SearchReSearch: research

Showing posts with label research. Show all posts

Tuesday, July 12, 2011

Answer: How many planes from SFO / day?

Last week I asked a question that should be pretty simple to answer: How many regularly scheduled flights depart SFO (San Francisco airport) on a typical day?

The hard part here is to find a reasonable data source of flights from SFO. Here's what I did:

First search for [ faa flight departures ]

When I scanned the results, I quickly find that the FAA has an "ASDI Data Feed," which shows all of the flights that the FAA tracks, and that wouldn't be a bad thing to use, but I only want to do this once from one airpot, not many times over and over, so that seems like overkill.

In my reading of the results I also learned about codeshares. Ah, that's right, any listing of airline flights will have the same flight listed as being from multiple carriers. Since I wanted the number of planes departing, I need to exclude the codeshare flights. Don’t want to double or triple count these, so I want to get a singlecode for 1 plane.

After then searching for [ SFO flights listing ] I find that FlightStats.com allows you to search for all departures by the hour! Although it's inelegant (and I wouldn't want to do it this way more than once), I can manually copy/paste all of the departures from SFO into spreadsheet!

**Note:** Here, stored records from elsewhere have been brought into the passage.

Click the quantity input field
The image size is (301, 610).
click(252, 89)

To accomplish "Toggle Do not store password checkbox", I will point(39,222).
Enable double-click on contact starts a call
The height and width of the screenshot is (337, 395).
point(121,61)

Luckily, FlightStats also has a "Remove codeshares" button which lets me skip the post-data download step of removing dups.

It seems painful, but the truth is that I was able to grab the 18 screen-fulls of data in about 3 minutes and paste it into my spreadsheet. Great!

After spot checking to make sure that I really DID have all the flights, and that there really were no codeshares, and that I hadn't accidentally duplicated data somehow, I was ready to go. Finding the number of flights was then just looking at the last row in the sheet: there are 583 regularly-scheduled flights / day out of SFO (at least for July 12, 2011).

But I couldn't stop there! From here, it was easy to write out a CSV file and then import that into Google Fusion Tables in order to use the map visualization tool that I know is there. A quick import, and then a click on "Visualize" and then "Map" yields:

Interesting, is it not, that there are more flights to more cities in China that to Russia, Africa and Australia combined?

And for my last quick look at the data, I computed a histogram to see the number of flights departing by hour of the day. As you can see, it's quiet after midnight, but pretty steady for most of the day.

And finally, this chart that buckets departures by 30 minute buckets...

So now you know the quiet times for departures at SFO. I've flown enough times out of SFO to say with some certainty that this is probably right.

People who left comments (Hans, Julia and gasstationswithoutpumps) all had reasonable guesses, but they were estimates from other people's summaries. That's a valid method when you can't get to the actual data, but when possible (as in this case), I like to get the raw numbers and do the analysis myself. (Still--Hans got extremely close to my number! Nice job.)

There are a couple of search lessons here....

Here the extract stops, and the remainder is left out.